:: TEXTO DO DOCUMENTO ::

──────────────────────────────

Dos tempos do Chaminé


“Em paz eu digo que eu sou o antigo do que vai adiante.
Sem mais, eu fico onde estou, prefiro continuar distante...”
(Resposta – Nando Reis / Samuel Rosa)





Jorge Soares de Oliveira

“Só se vê bem com o coração.
O essencial é invisível para os olhos.”
Exupéry
Nos Estados Unidos, lá pelos anos 20 e 30, eles eram a voz do seu país. Lemon Jefferson, Willie Mctell, Willie Johnson e outros mais. Algumas décadas depois, Ray Charles, Jeff Healey e Stevie Wonder. Astros insuperáveis, cada um com o seu estilo. Aqui no Brasil há também exemplos de deficientes visuais que se tornaram grandes músicos: o compositor e arranjador Sérgio Sá; a cantora Kátia, afilhada musical de Roberto Carlos e protegida do rei no final da década de 70 e início dos anos 80; e ainda alguns componentes da banda Tribo de Jah. Músicos que, além do talento, tiveram a sorte de encontrar o apoio, inicialmente da própria família, com certeza, mas também de pessoas influentes no meio musical.

──────────────────────────────

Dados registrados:
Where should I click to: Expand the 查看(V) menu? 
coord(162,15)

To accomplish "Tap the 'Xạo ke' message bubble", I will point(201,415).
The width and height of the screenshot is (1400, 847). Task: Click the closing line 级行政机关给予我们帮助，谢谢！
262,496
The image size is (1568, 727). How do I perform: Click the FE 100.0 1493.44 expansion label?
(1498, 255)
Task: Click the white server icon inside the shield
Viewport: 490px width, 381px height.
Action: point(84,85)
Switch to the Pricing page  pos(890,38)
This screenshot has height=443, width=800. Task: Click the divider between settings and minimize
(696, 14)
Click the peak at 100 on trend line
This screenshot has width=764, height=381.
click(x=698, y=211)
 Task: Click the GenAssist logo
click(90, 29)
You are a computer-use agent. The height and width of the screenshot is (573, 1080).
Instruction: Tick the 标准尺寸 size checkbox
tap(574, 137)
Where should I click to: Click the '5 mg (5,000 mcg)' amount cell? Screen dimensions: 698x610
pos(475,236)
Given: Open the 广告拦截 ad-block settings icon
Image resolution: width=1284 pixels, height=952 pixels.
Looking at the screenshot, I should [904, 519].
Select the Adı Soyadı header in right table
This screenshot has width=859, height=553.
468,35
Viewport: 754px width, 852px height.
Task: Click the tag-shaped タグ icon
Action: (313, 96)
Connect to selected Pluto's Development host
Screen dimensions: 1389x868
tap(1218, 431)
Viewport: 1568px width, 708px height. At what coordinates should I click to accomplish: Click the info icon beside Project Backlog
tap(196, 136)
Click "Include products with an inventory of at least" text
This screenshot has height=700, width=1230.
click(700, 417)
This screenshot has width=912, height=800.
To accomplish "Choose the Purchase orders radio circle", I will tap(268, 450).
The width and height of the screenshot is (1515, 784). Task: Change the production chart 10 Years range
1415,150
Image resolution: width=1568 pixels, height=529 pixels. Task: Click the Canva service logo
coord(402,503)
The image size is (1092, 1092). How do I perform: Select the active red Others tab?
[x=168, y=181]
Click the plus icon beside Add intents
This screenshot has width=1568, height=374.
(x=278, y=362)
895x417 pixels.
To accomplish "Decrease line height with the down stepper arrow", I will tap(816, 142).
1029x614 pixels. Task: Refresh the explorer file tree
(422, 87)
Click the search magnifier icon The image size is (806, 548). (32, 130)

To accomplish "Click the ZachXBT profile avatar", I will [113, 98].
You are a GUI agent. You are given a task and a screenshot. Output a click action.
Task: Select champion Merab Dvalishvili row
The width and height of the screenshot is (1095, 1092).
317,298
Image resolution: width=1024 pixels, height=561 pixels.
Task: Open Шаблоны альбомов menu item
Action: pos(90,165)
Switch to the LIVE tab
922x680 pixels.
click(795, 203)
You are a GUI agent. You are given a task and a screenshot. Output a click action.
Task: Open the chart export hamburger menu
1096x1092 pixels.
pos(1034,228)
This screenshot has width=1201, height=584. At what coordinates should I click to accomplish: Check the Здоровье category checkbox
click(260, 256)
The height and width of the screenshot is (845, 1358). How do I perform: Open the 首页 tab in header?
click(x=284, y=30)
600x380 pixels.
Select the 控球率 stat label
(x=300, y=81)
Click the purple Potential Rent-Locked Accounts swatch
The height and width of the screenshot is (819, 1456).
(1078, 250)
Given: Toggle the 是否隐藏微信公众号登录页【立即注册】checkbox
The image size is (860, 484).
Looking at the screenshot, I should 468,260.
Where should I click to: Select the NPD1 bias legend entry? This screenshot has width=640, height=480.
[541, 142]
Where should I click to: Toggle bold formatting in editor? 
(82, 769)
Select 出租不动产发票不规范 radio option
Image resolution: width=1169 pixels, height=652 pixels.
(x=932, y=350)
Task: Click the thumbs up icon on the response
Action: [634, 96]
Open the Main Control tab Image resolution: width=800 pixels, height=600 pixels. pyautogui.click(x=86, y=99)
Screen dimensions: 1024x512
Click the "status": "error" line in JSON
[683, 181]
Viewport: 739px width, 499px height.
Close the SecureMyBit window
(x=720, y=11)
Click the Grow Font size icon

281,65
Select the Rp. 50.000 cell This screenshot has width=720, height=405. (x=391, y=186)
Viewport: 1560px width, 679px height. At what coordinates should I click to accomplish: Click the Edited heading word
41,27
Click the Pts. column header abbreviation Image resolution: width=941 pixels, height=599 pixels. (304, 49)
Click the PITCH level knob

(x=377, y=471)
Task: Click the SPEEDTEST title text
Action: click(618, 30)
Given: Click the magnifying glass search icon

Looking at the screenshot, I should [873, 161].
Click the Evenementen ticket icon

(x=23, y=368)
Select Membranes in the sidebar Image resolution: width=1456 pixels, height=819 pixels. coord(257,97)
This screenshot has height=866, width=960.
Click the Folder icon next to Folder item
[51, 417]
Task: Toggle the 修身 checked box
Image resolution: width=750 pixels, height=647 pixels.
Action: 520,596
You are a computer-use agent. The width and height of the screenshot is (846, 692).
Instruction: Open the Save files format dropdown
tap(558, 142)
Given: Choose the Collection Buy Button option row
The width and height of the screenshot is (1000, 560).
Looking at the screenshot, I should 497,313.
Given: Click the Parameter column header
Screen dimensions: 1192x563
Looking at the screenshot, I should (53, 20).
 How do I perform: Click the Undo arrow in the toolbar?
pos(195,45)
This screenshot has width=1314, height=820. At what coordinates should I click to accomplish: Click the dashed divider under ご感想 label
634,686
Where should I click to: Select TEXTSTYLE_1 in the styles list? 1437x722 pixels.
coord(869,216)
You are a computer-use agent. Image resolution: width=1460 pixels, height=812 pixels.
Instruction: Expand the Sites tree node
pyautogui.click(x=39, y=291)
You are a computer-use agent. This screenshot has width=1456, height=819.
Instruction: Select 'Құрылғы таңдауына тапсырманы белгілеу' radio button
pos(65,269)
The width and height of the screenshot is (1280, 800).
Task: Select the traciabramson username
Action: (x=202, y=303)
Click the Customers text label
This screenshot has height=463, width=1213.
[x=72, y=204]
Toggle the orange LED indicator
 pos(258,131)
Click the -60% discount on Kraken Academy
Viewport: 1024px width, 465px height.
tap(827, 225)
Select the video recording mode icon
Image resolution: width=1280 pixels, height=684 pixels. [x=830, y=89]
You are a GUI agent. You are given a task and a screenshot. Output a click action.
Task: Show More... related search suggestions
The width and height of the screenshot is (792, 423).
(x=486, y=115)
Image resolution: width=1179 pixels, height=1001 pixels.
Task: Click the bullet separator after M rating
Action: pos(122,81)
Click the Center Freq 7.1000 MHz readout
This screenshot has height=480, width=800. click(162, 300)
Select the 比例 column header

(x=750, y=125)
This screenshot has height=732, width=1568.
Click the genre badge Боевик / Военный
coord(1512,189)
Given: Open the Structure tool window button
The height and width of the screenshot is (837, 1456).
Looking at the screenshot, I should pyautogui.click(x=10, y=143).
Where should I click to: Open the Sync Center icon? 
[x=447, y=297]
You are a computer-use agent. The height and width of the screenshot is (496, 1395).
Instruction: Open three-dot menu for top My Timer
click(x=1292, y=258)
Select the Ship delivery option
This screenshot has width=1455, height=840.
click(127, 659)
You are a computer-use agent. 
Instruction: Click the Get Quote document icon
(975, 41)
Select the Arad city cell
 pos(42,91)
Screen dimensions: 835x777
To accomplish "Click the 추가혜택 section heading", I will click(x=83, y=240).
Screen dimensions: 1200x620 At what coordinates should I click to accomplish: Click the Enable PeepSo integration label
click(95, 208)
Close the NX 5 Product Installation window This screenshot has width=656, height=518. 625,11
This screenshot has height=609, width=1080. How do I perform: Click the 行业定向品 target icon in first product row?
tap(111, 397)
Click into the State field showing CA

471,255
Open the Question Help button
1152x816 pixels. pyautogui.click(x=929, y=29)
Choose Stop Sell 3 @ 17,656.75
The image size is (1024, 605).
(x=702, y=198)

──────────────────────────────

:: ATIVIDADES PROPOSTAS ::
a) Segundo o texto, que astros surgiram nos Estados Unidos algumas décadas depois dos anos 20 e 30?
b) Transcreva sem nenhuma alteração o trecho do texto que começa em "O essencial é" e vai até "no meio musical.", inclusive.

:: RESPOSTAS DO EXERCÍCIO ::
a) Ray Charles, Jeff Healey e Stevie Wonder.

b)
O essencial é invisível para os olhos.”
Exupéry
Nos Estados Unidos, lá pelos anos 20 e 30, eles eram a voz do seu país. Lemon Jefferson, Willie Mctell, Willie Johnson e outros mais. Algumas décadas depois, Ray Charles, Jeff Healey e Stevie Wonder. Astros insuperáveis, cada um com o seu estilo. Aqui no Brasil há também exemplos de deficientes visuais que se tornaram grandes músicos: o compositor e arranjador Sérgio Sá; a cantora Kátia, afilhada musical de Roberto Carlos e protegida do rei no final da década de 70 e início dos anos 80; e ainda alguns componentes da banda Tribo de Jah. Músicos que, além do talento, tiveram a sorte de encontrar o apoio, inicialmente da própria família, com certeza, mas também de pessoas influentes no meio musical.